[Items listed in a dataset]
□ □ □ □ □ □ □

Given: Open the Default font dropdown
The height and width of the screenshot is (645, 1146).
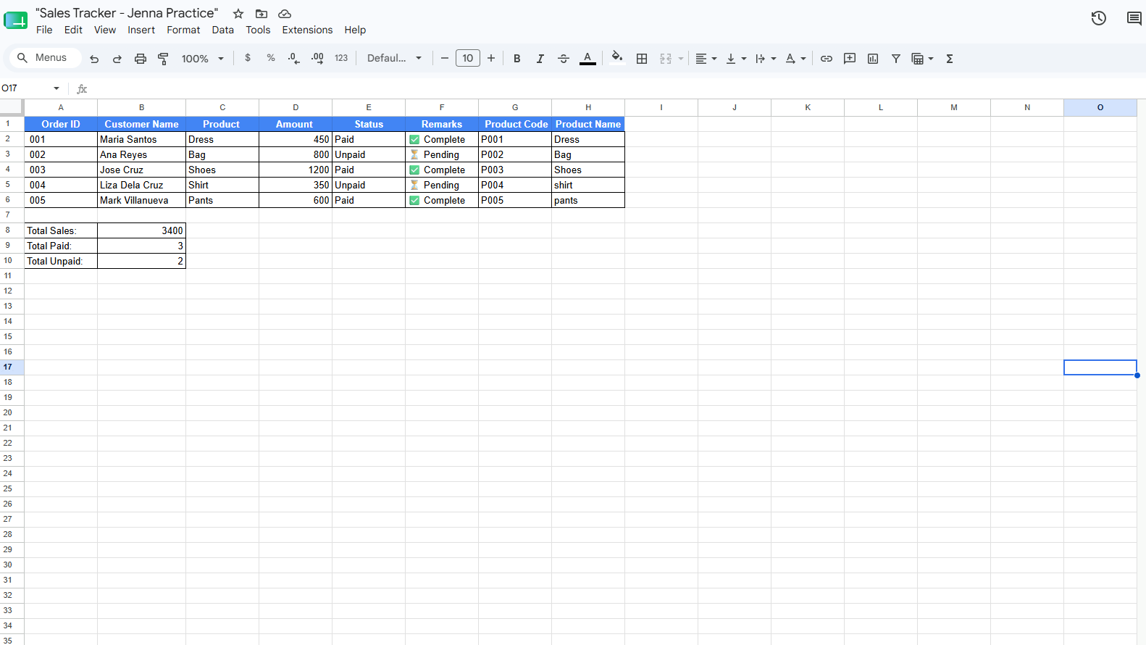Looking at the screenshot, I should click(x=395, y=59).
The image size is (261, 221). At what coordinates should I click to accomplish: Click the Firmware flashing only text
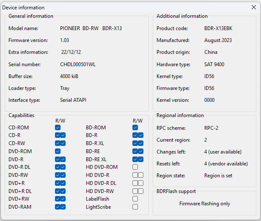[205, 204]
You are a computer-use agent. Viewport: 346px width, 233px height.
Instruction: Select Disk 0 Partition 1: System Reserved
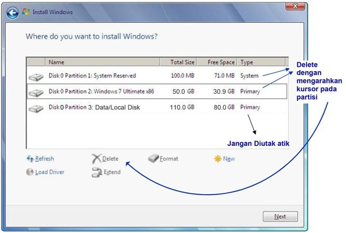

□ □ □ □ □ □ □

Please reproduce the records starting at the line containing "The image size" and ending at the last line of the records, scaling every coordinate in the answers by 2.5 and rounding to whole numbers, with halves rounded up. Leave the pictures out of your answer.

The image size is (261, 221). At what coordinates should I click to accomplish: Click the Firmware flashing only text
[513, 510]
You are a computer-use agent. Viewport: 346px width, 233px height.
Instruction: Select Disk 0 Partition 1: System Reserved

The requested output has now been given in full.